CERLAC fellow LIISA NORTH wins 2005 Pio Jaramillo Alvarado Award

 

CERLAC extends heartfelt congratulations to Fellow Liisa North, a most deserving recipient of this prized honour.

 

The international and interinstitutional jury has granted the 2005 Pio Jaramillo Alvarado Award to Doctor Liisa North, Professor Emeritus of York University, Canada, for her significant contributions to knowledge of Latin American societies, and especially Ecuadorian society. 

 

Congratulations Liisa!

See the profile on Liisa North in the 2002/2003 CERLAC Review.

 

Back to top

 

   

FELLOWS UPDATE

 

Judith Bernhard continues to work on a collaborative research project on social cohesion in international migration with CERLAC Fellows Luin Goldring and Patricia Landolt.  She is also investigating the Early Authors Program as a form of Multiple Literacies.  

 

Cathy Blacklock is a co-investigator of the SSHRC Major Collaborative Research Initiative project “Globalization and Autonomy” directed by William Coleman, based at McMaster University where she is working on “Regional Economic Integration: the New Phase/Face of Globalization?”  She is also currently working on a paper entitled “Why Does Neoliberal Restructuring ‘Hang’ Together? Women, Gender and Social Cohesion in Latin America.”  

 

Meyer Brownstone continues to work with Oxfam Canada in the development of food and trade policy and is also involved with the Toronto Food Policy Committee.  He has written unpublished reports on land reform and localization, and urban and peri-urban agriculture.  

 

Max Cameron was appointed the Canadian Bicentennial Visiting Professor at Yale University in the Yale Center for International and Area Studies and began his affiliation with Yale in fall 2005.

 

Frederick I. Case was recently appointed Associate Chair of Graduate Studies at the University of Toronto.  He also continues his work as Co-editor of the Encyclopedia of Caribbean Religions.  

 

Matt Davies has taken a new position as a Lecturer in the Department of Politics at the University of Newcastle Upon Tyne where he will continue his research in International Political Economy, Culture and the Critique of Everyday Life, and Latin American labour movements and politics.  

 

Juanita De Barros continues in her role as an Assistant Professor in the Department of History at McMaster University and is currently working on Medicine on the Edge of Civilization: Creole Doctors in the Post-Slavery British Caribbean.  

 

Carol Duncan was recently appointed Chair in the Department of Religion and Culture at Wilfrid Laurier University, where she was also recently awarded both the Wilfrid Laurier University Award for Teaching Excellence and the Faculty of Arts Teaching Scholar Award in 2004.  She serves as an Executive Committee Member for the Black Religious Scholars Group of the American Academy of Religion and for the Society for the Study of Black Religion, and is on the Advisory Board of Resources for Feminist Research.  She continues as co-investigator for “Being Black/Teaching Black: An African-American Dialogue Concerning the Influences of Blackness in Theological Education Teaching Practices” funded by a Wabash Teaching and Learning in Theology and Religion Grant.  In addition, she is working on “Making it Plain: Doing Theology in Black Community” funded by a Louisville Institute Grant, and a forthcoming collaborative book titled Black Church Studies: An Introduction.     

 

Fernando Garcia is serving as the Academic Director of WORLD LEARNING School for International Training, Chile in Economic Development and Globalization and works occasionally as a consultant for the Netherlands Institute for Multiparty Democracy.  He also recently finished his first novel set in 19th century Mexico and is currently working on “Bolivia-Chile: Bilateral Relations in the 21st century.”  

 

Luin Goldring continues to work on the SSHRC funded project “Initiatives in the New Economy” (INE) with co-investigator Patricia Landolt, and has contributed a chapter on Latin American Transnationalism in Canada to a forthcoming collaborative work from UBC Press.   

 

Judith Adler Hellman is on sabbatical for the 2005-2006 academic year.  Her current work focuses on Mexican migration to the United States. 
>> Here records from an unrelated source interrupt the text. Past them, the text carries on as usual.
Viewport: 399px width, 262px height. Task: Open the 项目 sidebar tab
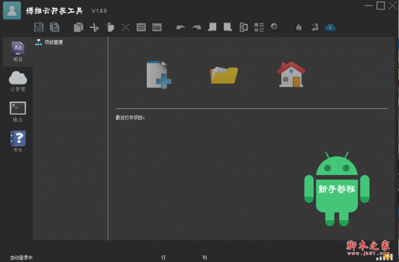click(18, 52)
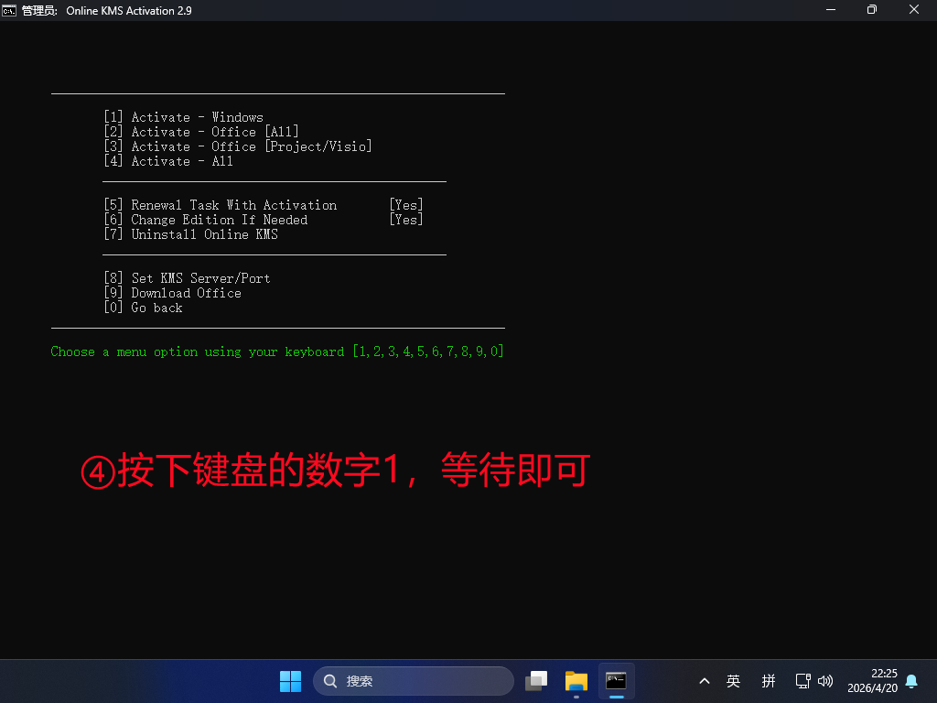937x703 pixels.
Task: Open the 拼 input mode selector
Action: pyautogui.click(x=769, y=681)
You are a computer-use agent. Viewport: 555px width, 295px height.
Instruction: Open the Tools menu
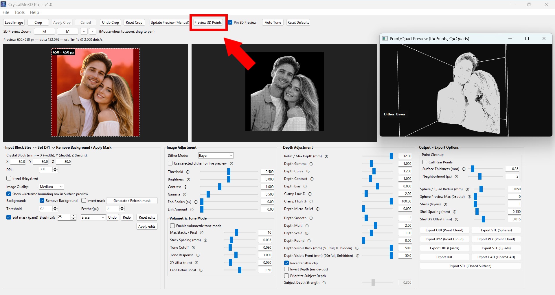19,12
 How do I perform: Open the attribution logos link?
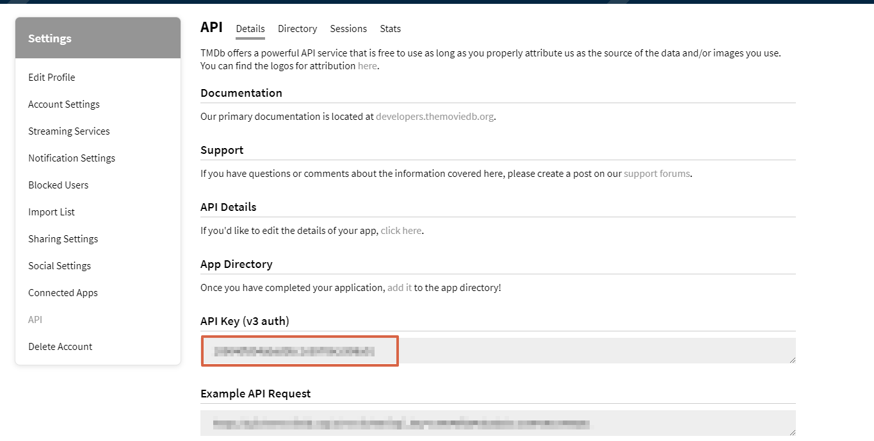point(367,65)
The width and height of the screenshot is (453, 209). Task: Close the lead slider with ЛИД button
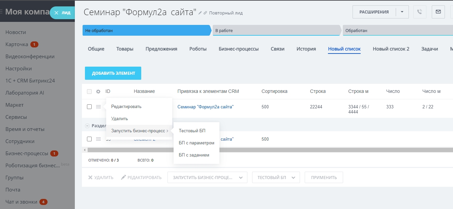pyautogui.click(x=62, y=13)
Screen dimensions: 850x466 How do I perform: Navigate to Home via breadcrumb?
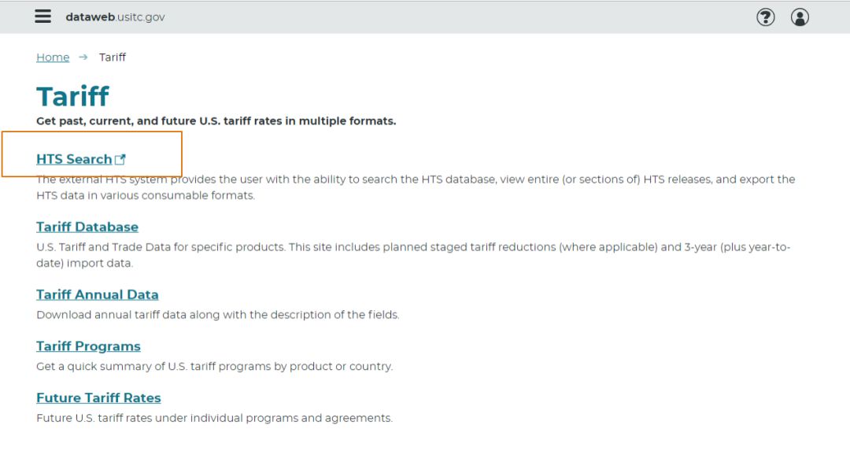point(53,57)
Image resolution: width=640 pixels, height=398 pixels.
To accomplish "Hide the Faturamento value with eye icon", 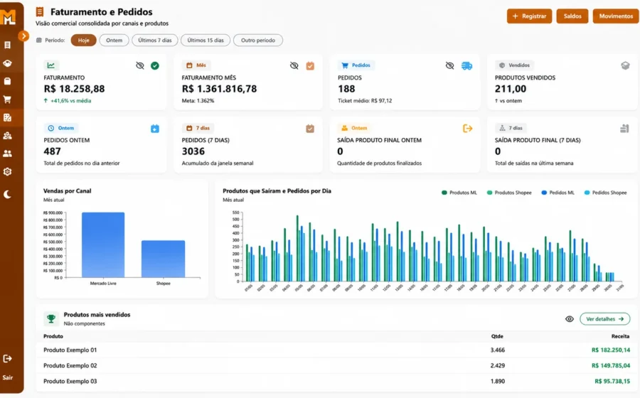I will (140, 65).
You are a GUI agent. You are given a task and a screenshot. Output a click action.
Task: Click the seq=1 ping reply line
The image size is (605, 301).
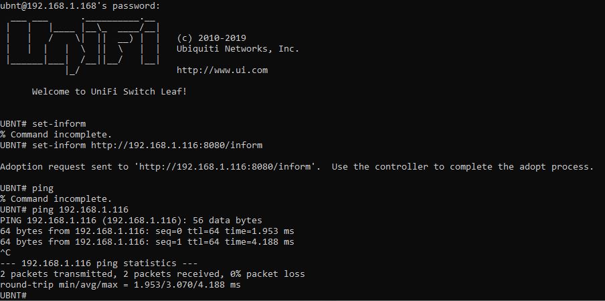(147, 242)
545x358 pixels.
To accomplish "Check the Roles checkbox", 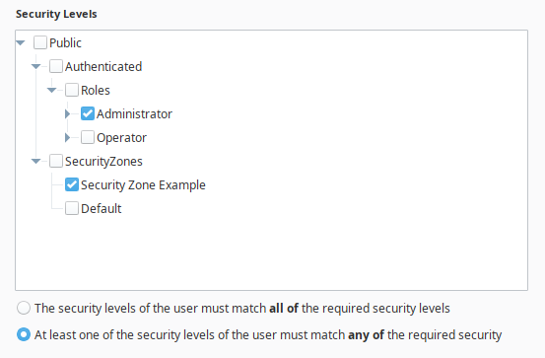I will pyautogui.click(x=72, y=90).
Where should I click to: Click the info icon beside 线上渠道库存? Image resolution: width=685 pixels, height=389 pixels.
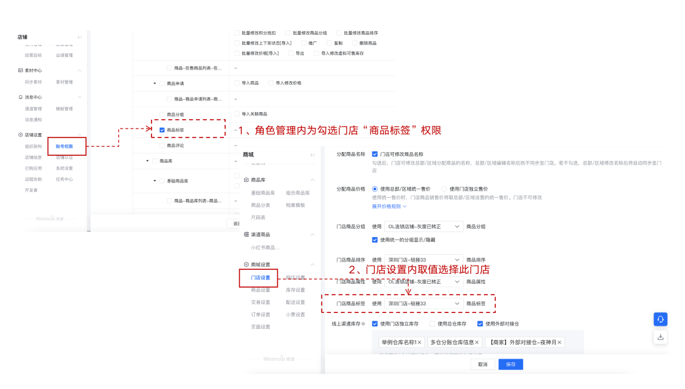[x=362, y=322]
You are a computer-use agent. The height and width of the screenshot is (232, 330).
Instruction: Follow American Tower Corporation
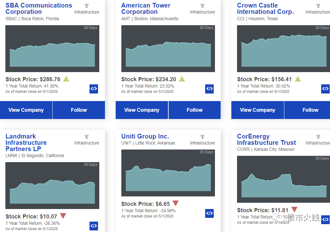tap(194, 110)
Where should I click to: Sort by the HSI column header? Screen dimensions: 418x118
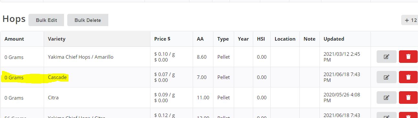[x=261, y=39]

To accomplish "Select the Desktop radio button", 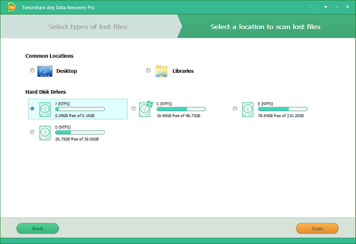I will [x=32, y=71].
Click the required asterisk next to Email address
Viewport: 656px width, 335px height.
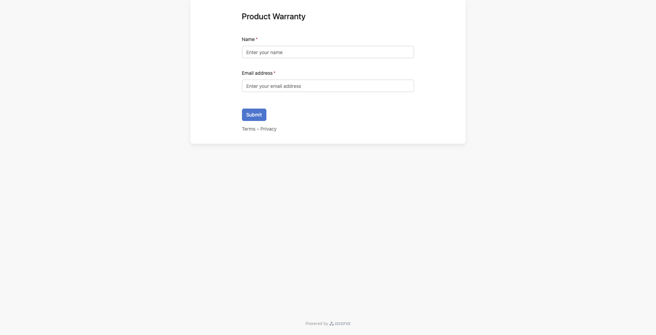point(274,72)
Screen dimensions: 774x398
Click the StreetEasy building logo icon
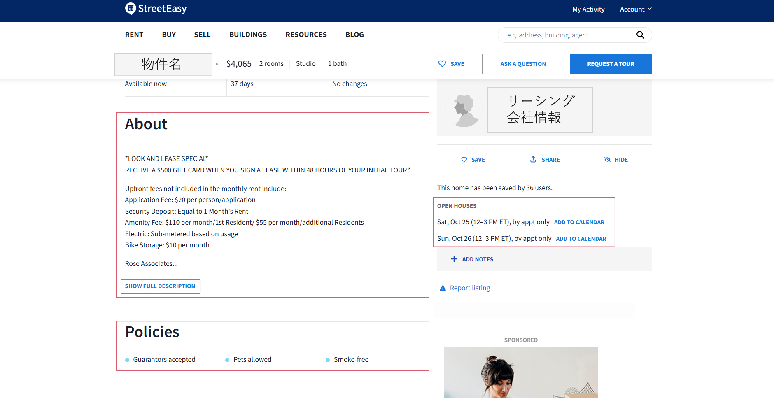(x=131, y=9)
Sally Humphries was recently appointed Director and Graduate Coordinator of the Collaborative International Development Studies Program.  She continues her involvement in organizational activities associated with building a farmer research federation in Honduras.   

 

Michael Kaufman continues to work as an educator, trainer and policy advisor for the United Nations, NGOs and governments focusing on gender equality and ending violence against women.  He recently began a 3 year project funded by CIDA that works on building a Canada-Brazil cooperation project bringing together the White Ribbon Campaign with a consortium of NGOs throughout Brazil.  He is also working with the Brazilian White Ribbon Campaign to develop a regional network of White Ribbon Campaigns in Latin America and the Caribbean.  He is also currently writing a new novel.  

 

Kathryn Kopinak was appointed Senior Fellow at the Center for Comparative Immigration Studies at the University of California, San Diego, where she was in residence from January to June 2005.  She is currently conducting research on the complementary relationship between international migration and Mexican maquiladora employment.  

 

Lisa Kowalchuk joined the Department of Sociology/Anthropology at the University of Guelph as an Associate Professor in July 2004 and continues her work on social movements and collective action in Central America.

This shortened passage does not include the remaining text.